TEXT SHOWN:
★ ★ ★ ★

On Friday, the U.S. Department of Health and Human Services (HHS) announced that the federal government is contemplating ways to enhance the regulations of research on human subjects (known as the “Common Rule”). Acknowledging that research was conducted in a different manner two decades ago when the “Common Rule” was adopted, HHS is seeking comment in several areas, including areas related to informed consent.
Of course, protecting human research subjects is a noteworthy goal. All human research subjects—regardless of their stage in life—should be protected. All human research subjects should be able to give informed consent before research is conducted upon them. And traditionally, the federal government has rejected research that harms human embryos. Under the Dickey-Wicker Amendment (an appropriations rider enacted each year), federal funds may not be used for “research in which a human embryo or embryos are destroyed, discarded, or knowingly subjected to risk of injury or death greater than that allowed for research on fetuses in utero.” (Pub. Law 104-99, s. 128, U.S. Statutes at Large 110 (Jan. 26, 1996):34).
However, under the Obama Administration, the federal government is funding research in which human embryos are involved. The Administration is defending its interpretation of Dickey-Wicker in federal court in the case of Sherley v. Sebelius.
So to put it bluntly, HHS under the Obama Administration will protect human research subjects—as long as they aren’t embryos.
Though the Obama Administration provides financial support for human embryonic research, there are no laws guaranteeing the legality of such research. That is left to the states to decide. Thus, it is up to the states to enact legislation that reigns in unethical (and, to date, futile) forms of research, and support and fund research that is actually benefitting human patients. As AUL has stated many times, adult stem cell research has already yielded treatments and cures for over 70 different diseases and conditions.

★ ★ ★ ★

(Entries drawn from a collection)
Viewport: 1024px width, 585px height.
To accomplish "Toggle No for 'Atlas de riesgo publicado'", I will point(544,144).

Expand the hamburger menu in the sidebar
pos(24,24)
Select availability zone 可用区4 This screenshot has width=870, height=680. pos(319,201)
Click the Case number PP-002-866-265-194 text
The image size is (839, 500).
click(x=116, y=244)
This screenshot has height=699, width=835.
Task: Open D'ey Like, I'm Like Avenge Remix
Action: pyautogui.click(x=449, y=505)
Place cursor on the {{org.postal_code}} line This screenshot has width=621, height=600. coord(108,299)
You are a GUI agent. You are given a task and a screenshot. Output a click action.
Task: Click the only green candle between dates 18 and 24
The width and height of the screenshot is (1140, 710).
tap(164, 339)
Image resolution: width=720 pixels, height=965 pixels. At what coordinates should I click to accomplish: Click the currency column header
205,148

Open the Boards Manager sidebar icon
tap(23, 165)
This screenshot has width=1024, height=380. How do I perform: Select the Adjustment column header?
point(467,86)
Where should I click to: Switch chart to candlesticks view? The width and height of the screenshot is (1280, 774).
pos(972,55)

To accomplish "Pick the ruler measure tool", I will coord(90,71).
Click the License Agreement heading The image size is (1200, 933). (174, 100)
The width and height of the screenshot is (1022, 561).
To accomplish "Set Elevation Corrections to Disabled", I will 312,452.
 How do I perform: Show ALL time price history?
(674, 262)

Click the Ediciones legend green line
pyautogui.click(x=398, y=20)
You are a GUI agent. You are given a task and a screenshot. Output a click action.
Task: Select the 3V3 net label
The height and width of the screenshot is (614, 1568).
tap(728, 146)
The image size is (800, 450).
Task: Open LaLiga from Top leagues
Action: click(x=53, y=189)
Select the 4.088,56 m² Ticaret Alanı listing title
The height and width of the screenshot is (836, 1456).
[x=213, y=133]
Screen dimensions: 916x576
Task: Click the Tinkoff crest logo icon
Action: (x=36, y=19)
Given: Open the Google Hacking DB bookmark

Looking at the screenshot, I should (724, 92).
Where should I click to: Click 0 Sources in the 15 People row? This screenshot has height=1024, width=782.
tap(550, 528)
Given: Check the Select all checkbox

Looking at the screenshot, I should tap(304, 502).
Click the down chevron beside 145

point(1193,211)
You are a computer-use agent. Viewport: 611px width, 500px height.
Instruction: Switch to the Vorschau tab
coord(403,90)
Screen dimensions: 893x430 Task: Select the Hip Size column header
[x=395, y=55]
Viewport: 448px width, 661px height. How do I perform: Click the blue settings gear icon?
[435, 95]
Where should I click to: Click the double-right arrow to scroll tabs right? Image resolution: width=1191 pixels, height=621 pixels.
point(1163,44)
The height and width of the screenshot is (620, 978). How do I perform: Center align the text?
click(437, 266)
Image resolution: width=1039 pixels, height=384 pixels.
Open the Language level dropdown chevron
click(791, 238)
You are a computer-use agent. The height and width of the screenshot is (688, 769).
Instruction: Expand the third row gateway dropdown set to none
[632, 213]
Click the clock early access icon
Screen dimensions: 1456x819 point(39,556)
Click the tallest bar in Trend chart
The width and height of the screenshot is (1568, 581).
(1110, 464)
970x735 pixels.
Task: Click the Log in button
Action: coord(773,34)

★ ★ ★ ★

PROBLEM TO SOLVE:
Pick up the commentary on HHS research protections and embryo research above, continuing after its final sentence.

EXPECTED ANSWER:
Unfortunately, in 2012 state legislatures considered very few measures related to regulation of biotechnologies. For example, three states considered bans on human cloning (Minnesota, New York, and Ohio), and two states considered bans on destructive embryo research (Mississippi and Oklahoma). Contrast this to the at least twelve states that considered requiring or regulating insurance coverage for assisted reproductive technologies (Arkansas, California, Georgia, Hawaii, Maine, Massachusetts, Michigan, Mississippi, Missouri, New York, Oregon, and Pennsylvania).
To be sure, the 2011 state legislative sessions were record-breaking when it came to abortion-related measures, and AUL applauds those legislators and state policy groups who worked tirelessly to protect women and the unborn from the harms of abortion. And AUL applauds North Dakota Senator Sitte, who sponsored ND HB 2215, an enacted bill that will ensure pregnant women know of their options for the donation of umbilical cord blood.
But in order to fully protect life in all its stages, a renewed focus must be placed on state laws protecting embryos from unethical research. The fate of hundreds of thousands of frozen-but-living embryonic human beings—with thousands added to their ranks with each passing year—lies in the balance.